Brief — A set of records appears below. Print them all, word for word.

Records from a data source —
——

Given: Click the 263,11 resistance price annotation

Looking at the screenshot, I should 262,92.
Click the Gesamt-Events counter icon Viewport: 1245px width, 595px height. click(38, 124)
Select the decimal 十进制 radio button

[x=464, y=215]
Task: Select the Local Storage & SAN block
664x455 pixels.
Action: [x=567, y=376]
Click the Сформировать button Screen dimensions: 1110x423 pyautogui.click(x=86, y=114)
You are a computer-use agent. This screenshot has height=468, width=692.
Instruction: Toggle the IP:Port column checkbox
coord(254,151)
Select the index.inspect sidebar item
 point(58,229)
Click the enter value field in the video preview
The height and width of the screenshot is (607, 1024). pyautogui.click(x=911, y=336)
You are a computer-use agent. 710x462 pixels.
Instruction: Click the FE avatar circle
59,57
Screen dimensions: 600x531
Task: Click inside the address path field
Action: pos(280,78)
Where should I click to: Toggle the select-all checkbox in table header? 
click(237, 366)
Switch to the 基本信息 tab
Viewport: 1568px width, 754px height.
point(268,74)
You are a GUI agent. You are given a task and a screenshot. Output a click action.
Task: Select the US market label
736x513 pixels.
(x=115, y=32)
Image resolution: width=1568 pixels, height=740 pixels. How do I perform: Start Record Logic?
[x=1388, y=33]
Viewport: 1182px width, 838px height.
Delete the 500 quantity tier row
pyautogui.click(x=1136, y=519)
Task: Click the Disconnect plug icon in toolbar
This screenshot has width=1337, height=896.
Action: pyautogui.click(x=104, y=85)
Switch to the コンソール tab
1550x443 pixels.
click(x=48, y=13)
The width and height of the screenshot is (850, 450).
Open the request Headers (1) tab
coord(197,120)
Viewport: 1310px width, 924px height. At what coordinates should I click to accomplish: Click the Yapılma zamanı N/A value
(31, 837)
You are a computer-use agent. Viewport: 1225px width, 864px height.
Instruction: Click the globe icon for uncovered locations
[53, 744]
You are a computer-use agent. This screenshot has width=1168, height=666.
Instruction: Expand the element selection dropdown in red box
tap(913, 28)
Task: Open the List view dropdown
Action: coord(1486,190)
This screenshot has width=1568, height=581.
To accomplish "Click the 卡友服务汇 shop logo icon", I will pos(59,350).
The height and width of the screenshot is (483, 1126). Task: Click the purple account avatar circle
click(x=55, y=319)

——

Result of this exercise —
Given: Click the 263,11 resistance price annotation

Looking at the screenshot, I should 262,92.
Click the Gesamt-Events counter icon Viewport: 1245px width, 595px height. click(38, 124)
Select the decimal 十进制 radio button

[x=464, y=215]
Task: Select the Local Storage & SAN block
664x455 pixels.
Action: [x=567, y=376]
Click the Сформировать button Screen dimensions: 1110x423 pyautogui.click(x=86, y=114)
You are a computer-use agent. This screenshot has height=468, width=692.
Instruction: Toggle the IP:Port column checkbox
coord(254,151)
Select the index.inspect sidebar item
 point(58,229)
Click the enter value field in the video preview
The height and width of the screenshot is (607, 1024). pyautogui.click(x=911, y=336)
You are a computer-use agent. 710x462 pixels.
Instruction: Click the FE avatar circle
59,57
Screen dimensions: 600x531
Task: Click inside the address path field
Action: pos(280,78)
Where should I click to: Toggle the select-all checkbox in table header? 
click(237, 366)
Switch to the 基本信息 tab
Viewport: 1568px width, 754px height.
point(268,74)
You are a GUI agent. You are given a task and a screenshot. Output a click action.
Task: Select the US market label
736x513 pixels.
(x=115, y=32)
Image resolution: width=1568 pixels, height=740 pixels. How do I perform: Start Record Logic?
[x=1388, y=33]
Viewport: 1182px width, 838px height.
Delete the 500 quantity tier row
pyautogui.click(x=1136, y=519)
Task: Click the Disconnect plug icon in toolbar
This screenshot has width=1337, height=896.
Action: pyautogui.click(x=104, y=85)
Switch to the コンソール tab
1550x443 pixels.
click(x=48, y=13)
The width and height of the screenshot is (850, 450).
Open the request Headers (1) tab
coord(197,120)
Viewport: 1310px width, 924px height. At what coordinates should I click to accomplish: Click the Yapılma zamanı N/A value
(31, 837)
You are a computer-use agent. Viewport: 1225px width, 864px height.
Instruction: Click the globe icon for uncovered locations
[53, 744]
You are a computer-use agent. This screenshot has width=1168, height=666.
Instruction: Expand the element selection dropdown in red box
tap(913, 28)
Task: Open the List view dropdown
Action: coord(1486,190)
This screenshot has width=1568, height=581.
To accomplish "Click the 卡友服务汇 shop logo icon", I will pos(59,350).
The height and width of the screenshot is (483, 1126). Task: Click the purple account avatar circle
click(x=55, y=319)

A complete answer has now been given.